Goal of the exercise: Please substitute "Where should I click to accomplish" for "At what coordinates should I click to accomplish" throughout the records below and reproduce them with nothing else changed.
>>
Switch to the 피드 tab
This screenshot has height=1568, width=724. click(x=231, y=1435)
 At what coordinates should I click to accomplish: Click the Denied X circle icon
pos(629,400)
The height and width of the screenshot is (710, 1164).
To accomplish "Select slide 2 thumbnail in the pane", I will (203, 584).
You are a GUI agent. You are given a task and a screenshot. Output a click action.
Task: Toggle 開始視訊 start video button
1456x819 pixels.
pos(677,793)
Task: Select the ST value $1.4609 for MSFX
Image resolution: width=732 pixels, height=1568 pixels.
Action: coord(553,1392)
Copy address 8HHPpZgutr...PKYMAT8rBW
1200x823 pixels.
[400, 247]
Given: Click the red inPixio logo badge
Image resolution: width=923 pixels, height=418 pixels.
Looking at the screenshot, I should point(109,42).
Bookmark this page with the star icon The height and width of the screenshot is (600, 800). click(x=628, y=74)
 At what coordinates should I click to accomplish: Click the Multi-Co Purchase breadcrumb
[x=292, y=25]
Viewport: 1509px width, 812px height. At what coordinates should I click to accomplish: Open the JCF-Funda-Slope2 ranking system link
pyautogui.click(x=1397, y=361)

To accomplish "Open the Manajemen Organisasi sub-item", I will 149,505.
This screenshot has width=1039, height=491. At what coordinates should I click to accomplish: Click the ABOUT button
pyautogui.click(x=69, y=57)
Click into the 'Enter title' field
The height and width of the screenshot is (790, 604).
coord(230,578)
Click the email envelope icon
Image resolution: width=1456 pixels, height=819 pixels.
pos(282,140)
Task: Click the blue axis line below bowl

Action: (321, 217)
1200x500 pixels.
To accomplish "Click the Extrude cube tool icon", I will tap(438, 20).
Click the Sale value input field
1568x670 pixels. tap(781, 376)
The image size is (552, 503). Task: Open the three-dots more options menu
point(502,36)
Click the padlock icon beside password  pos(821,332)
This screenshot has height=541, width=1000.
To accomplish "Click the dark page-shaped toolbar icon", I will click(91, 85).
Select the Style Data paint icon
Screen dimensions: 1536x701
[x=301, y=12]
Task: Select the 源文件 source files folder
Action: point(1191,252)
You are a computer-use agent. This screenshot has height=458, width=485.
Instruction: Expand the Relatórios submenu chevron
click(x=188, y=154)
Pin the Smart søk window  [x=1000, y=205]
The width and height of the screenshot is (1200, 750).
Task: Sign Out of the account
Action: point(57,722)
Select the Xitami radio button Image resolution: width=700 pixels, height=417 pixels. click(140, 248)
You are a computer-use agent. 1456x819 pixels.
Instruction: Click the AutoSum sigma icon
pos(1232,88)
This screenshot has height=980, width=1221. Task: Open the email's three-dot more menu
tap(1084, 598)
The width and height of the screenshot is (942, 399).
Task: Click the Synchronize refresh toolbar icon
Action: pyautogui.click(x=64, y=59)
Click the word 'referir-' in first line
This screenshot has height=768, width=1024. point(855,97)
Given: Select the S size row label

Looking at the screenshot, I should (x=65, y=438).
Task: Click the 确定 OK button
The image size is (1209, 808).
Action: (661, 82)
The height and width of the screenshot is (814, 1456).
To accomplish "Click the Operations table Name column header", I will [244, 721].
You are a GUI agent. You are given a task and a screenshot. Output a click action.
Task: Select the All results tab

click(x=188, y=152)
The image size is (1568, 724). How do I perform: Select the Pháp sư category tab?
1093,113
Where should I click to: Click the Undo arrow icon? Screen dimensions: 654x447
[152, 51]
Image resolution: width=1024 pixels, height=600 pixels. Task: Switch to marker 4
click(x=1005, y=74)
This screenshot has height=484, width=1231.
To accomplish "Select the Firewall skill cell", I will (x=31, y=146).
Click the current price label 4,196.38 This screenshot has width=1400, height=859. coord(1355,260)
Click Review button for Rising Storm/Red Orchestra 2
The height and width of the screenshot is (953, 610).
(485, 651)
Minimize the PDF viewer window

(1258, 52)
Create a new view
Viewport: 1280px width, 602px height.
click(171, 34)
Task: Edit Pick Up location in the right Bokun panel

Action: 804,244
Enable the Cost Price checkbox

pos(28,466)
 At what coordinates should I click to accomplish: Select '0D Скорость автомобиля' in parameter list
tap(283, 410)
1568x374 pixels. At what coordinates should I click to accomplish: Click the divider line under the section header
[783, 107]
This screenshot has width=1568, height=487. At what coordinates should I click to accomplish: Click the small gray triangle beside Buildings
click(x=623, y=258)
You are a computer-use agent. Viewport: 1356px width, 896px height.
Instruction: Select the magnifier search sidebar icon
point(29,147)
<<
The response:
Switch to the 피드 tab
This screenshot has height=1568, width=724. click(x=231, y=1435)
 Where should I click to accomplish: Click the Denied X circle icon
pos(629,400)
The height and width of the screenshot is (710, 1164).
To accomplish "Select slide 2 thumbnail in the pane", I will (203, 584).
You are a GUI agent. You are given a task and a screenshot. Output a click action.
Task: Toggle 開始視訊 start video button
1456x819 pixels.
pos(677,793)
Task: Select the ST value $1.4609 for MSFX
Image resolution: width=732 pixels, height=1568 pixels.
Action: coord(553,1392)
Copy address 8HHPpZgutr...PKYMAT8rBW
1200x823 pixels.
[400, 247]
Given: Click the red inPixio logo badge
Image resolution: width=923 pixels, height=418 pixels.
Looking at the screenshot, I should point(109,42).
Bookmark this page with the star icon The height and width of the screenshot is (600, 800). click(x=628, y=74)
 Where should I click to accomplish: Click the Multi-Co Purchase breadcrumb
[x=292, y=25]
Viewport: 1509px width, 812px height. Where should I click to accomplish: Open the JCF-Funda-Slope2 ranking system link
pyautogui.click(x=1397, y=361)

To accomplish "Open the Manajemen Organisasi sub-item", I will 149,505.
This screenshot has width=1039, height=491. Where should I click to accomplish: Click the ABOUT button
pyautogui.click(x=69, y=57)
Click into the 'Enter title' field
The height and width of the screenshot is (790, 604).
coord(230,578)
Click the email envelope icon
Image resolution: width=1456 pixels, height=819 pixels.
pos(282,140)
Task: Click the blue axis line below bowl

Action: (321, 217)
1200x500 pixels.
To accomplish "Click the Extrude cube tool icon", I will tap(438, 20).
Click the Sale value input field
1568x670 pixels. tap(781, 376)
The image size is (552, 503). Task: Open the three-dots more options menu
point(502,36)
Click the padlock icon beside password  pos(821,332)
This screenshot has height=541, width=1000.
To accomplish "Click the dark page-shaped toolbar icon", I will click(91, 85).
Select the Style Data paint icon
Screen dimensions: 1536x701
[x=301, y=12]
Task: Select the 源文件 source files folder
Action: point(1191,252)
You are a computer-use agent. This screenshot has height=458, width=485.
Instruction: Expand the Relatórios submenu chevron
click(x=188, y=154)
Pin the Smart søk window  [x=1000, y=205]
The width and height of the screenshot is (1200, 750).
Task: Sign Out of the account
Action: point(57,722)
Select the Xitami radio button Image resolution: width=700 pixels, height=417 pixels. click(140, 248)
You are a computer-use agent. 1456x819 pixels.
Instruction: Click the AutoSum sigma icon
pos(1232,88)
This screenshot has height=980, width=1221. Task: Open the email's three-dot more menu
tap(1084, 598)
The width and height of the screenshot is (942, 399).
Task: Click the Synchronize refresh toolbar icon
Action: pyautogui.click(x=64, y=59)
Click the word 'referir-' in first line
This screenshot has height=768, width=1024. point(855,97)
Given: Select the S size row label

Looking at the screenshot, I should (x=65, y=438).
Task: Click the 确定 OK button
The image size is (1209, 808).
Action: (661, 82)
The height and width of the screenshot is (814, 1456).
To accomplish "Click the Operations table Name column header", I will [244, 721].
You are a GUI agent. You are given a task and a screenshot. Output a click action.
Task: Select the All results tab

click(x=188, y=152)
The image size is (1568, 724). How do I perform: Select the Pháp sư category tab?
1093,113
Where should I click to: Click the Undo arrow icon? Screen dimensions: 654x447
[152, 51]
Image resolution: width=1024 pixels, height=600 pixels. Task: Switch to marker 4
click(x=1005, y=74)
This screenshot has height=484, width=1231.
To accomplish "Select the Firewall skill cell", I will (x=31, y=146).
Click the current price label 4,196.38 This screenshot has width=1400, height=859. coord(1355,260)
Click Review button for Rising Storm/Red Orchestra 2
The height and width of the screenshot is (953, 610).
(485, 651)
Minimize the PDF viewer window

(1258, 52)
Create a new view
Viewport: 1280px width, 602px height.
click(171, 34)
Task: Edit Pick Up location in the right Bokun panel

Action: 804,244
Enable the Cost Price checkbox

pos(28,466)
 Where should I click to accomplish: Select '0D Скорость автомобиля' in parameter list
tap(283, 410)
1568x374 pixels. Where should I click to accomplish: Click the divider line under the section header
[783, 107]
This screenshot has width=1568, height=487. Where should I click to accomplish: Click the small gray triangle beside Buildings
click(x=623, y=258)
You are a computer-use agent. Viewport: 1356px width, 896px height.
Instruction: Select the magnifier search sidebar icon
point(29,147)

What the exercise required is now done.